§ GOAL OF THE EXERCISE
The records follow. Copy them exactly, but omit the pictures.

§ DATA TO EXAMINE
+++

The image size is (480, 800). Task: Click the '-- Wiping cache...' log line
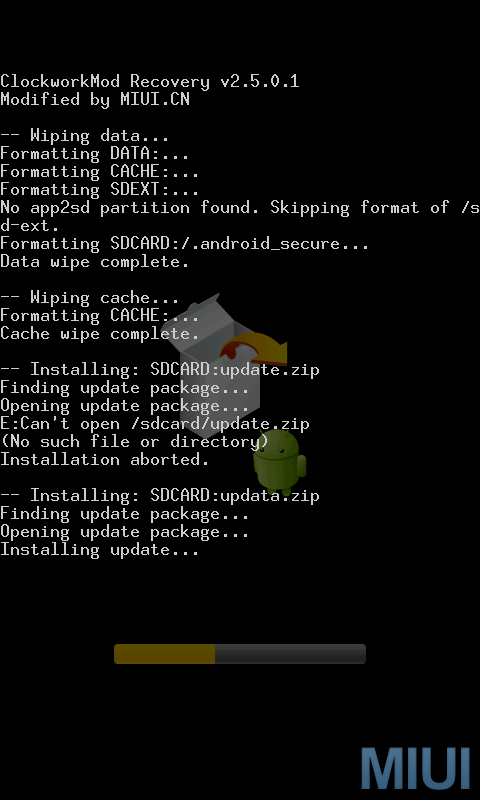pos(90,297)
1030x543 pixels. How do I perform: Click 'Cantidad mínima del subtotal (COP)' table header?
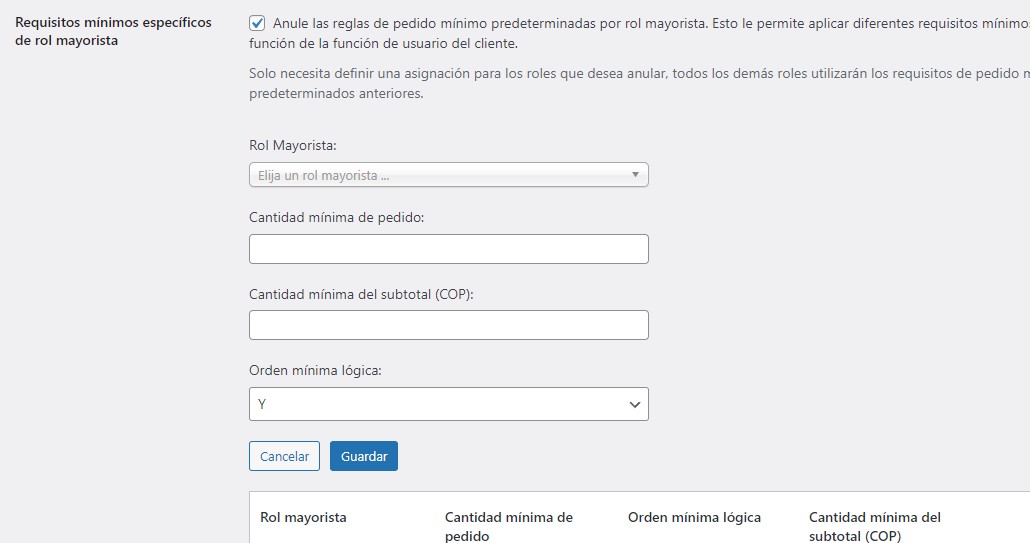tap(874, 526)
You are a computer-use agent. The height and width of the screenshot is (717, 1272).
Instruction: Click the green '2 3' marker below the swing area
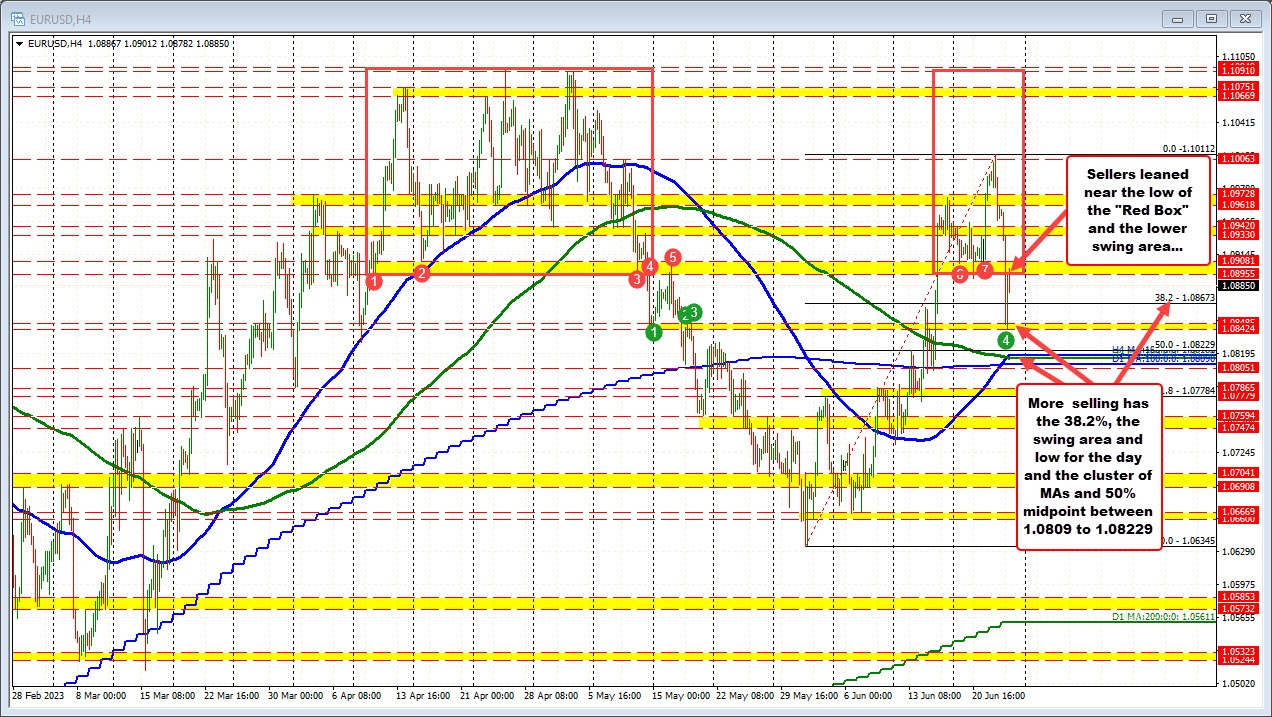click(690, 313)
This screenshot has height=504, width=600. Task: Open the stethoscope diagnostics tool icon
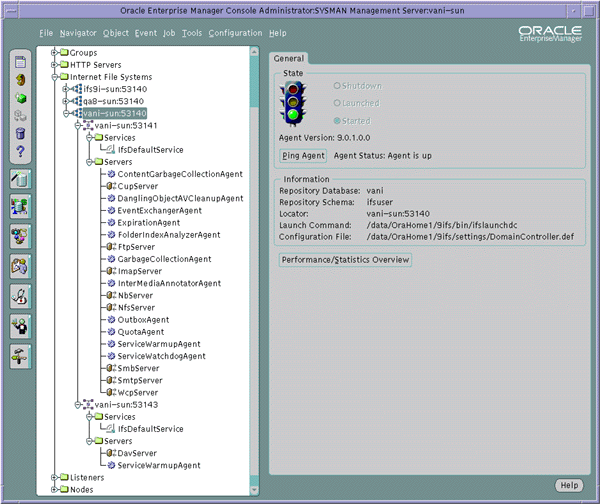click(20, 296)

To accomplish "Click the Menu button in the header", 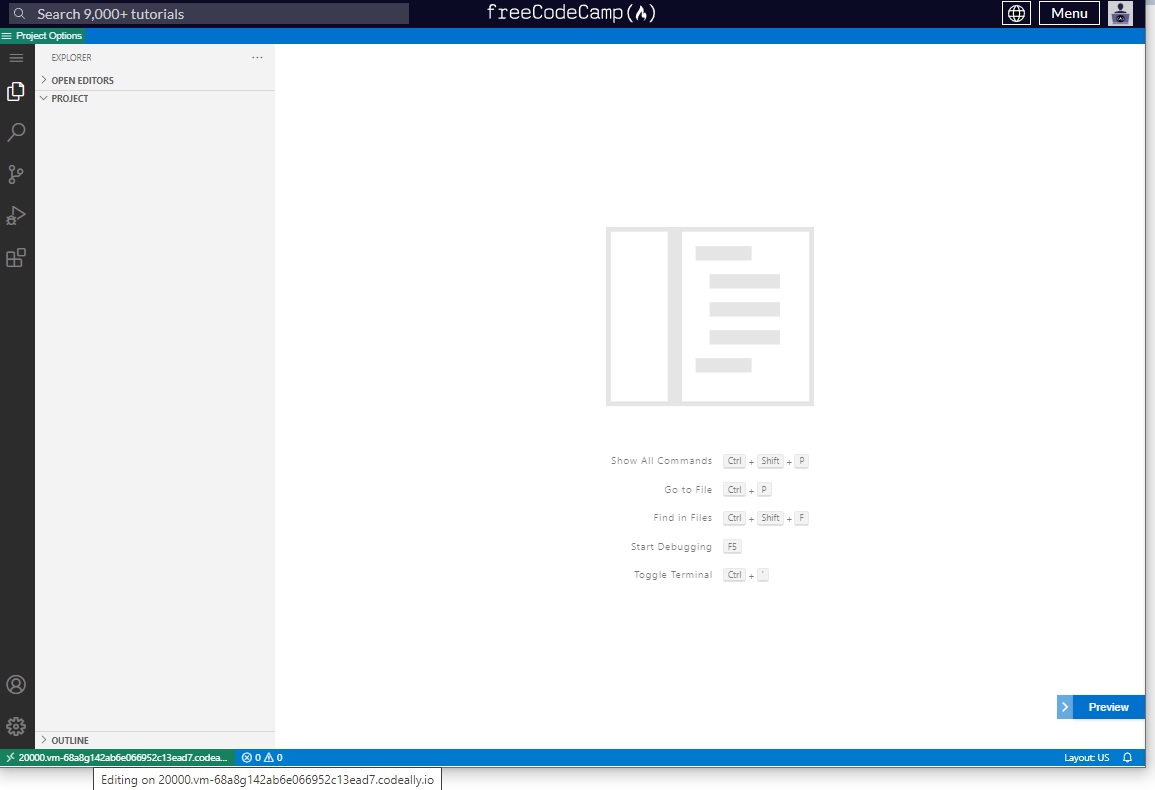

+++

§ OUTPUT OF THE TASK
The image size is (480, 800). Task: Click the '-- Wiping cache...' log line
pos(90,297)
1030x543 pixels. How do I perform: Click 'Cantidad mínima del subtotal (COP)' table header?
tap(874, 526)
You are a computer-use agent. The height and width of the screenshot is (717, 1272).
Instruction: Click the green '2 3' marker below the swing area
click(690, 313)
This screenshot has height=504, width=600. Task: Open the stethoscope diagnostics tool icon
click(20, 296)

To accomplish "Click the Menu button in the header", 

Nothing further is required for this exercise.